'''
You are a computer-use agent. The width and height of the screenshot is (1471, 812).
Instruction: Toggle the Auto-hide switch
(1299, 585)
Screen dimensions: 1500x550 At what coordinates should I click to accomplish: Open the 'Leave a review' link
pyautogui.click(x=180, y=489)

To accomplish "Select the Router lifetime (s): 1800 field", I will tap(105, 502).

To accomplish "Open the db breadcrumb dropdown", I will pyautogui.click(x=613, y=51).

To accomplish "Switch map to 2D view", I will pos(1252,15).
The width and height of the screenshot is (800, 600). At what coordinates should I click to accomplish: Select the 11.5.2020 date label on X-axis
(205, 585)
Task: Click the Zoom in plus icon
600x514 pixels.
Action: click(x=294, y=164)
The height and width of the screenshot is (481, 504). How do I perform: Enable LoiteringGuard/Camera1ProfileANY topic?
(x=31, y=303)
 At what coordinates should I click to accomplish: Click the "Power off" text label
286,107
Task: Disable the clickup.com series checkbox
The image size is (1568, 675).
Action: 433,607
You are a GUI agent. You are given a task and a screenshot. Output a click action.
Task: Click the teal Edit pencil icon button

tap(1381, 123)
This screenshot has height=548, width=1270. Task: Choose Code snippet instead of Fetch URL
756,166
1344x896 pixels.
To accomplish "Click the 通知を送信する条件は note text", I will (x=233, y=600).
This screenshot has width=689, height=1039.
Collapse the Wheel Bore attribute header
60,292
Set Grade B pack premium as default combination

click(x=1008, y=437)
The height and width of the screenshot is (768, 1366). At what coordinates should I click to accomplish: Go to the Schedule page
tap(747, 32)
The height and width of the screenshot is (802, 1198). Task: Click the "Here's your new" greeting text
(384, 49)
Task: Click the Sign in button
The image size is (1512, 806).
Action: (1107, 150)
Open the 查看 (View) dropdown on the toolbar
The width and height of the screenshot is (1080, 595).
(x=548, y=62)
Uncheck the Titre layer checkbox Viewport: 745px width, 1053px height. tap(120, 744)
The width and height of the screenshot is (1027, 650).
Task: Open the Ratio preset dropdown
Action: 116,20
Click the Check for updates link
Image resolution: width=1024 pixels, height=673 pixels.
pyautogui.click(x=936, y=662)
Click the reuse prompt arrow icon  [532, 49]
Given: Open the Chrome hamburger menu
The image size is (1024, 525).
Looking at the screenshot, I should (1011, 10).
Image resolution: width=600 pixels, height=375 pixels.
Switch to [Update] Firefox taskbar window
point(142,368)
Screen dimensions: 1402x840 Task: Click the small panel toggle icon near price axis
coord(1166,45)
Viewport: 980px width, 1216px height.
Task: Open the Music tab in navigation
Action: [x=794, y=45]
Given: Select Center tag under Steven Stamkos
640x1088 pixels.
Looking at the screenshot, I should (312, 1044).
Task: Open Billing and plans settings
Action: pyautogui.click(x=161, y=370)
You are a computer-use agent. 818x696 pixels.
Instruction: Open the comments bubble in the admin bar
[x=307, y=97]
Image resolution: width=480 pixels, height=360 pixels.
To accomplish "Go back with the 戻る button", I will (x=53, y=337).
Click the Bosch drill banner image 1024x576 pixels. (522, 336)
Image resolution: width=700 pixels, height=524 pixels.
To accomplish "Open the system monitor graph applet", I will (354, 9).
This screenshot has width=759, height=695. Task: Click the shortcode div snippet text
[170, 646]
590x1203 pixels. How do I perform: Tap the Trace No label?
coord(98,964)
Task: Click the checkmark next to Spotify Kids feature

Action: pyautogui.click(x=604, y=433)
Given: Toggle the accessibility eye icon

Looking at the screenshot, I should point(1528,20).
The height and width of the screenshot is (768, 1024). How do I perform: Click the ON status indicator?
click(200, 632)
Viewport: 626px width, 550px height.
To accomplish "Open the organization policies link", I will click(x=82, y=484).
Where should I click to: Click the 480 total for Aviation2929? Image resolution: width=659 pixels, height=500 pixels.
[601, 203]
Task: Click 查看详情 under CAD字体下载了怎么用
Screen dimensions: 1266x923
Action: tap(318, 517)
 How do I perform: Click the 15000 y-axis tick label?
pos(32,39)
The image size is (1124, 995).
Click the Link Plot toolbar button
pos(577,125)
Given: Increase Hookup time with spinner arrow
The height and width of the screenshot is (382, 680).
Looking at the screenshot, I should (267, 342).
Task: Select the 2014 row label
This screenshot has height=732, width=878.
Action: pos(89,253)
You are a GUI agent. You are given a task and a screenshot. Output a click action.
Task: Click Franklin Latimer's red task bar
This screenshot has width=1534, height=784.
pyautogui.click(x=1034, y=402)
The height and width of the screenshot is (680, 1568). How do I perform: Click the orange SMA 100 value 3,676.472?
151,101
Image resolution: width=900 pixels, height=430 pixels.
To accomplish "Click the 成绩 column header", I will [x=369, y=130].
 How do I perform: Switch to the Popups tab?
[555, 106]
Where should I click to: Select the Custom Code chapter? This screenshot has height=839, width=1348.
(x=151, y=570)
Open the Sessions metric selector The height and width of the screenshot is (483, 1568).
'''
→ **Work to be completed**
Scan the records for lines with the string "agent". Give the number of such lines and nothing else.

→ **Problem solution**
4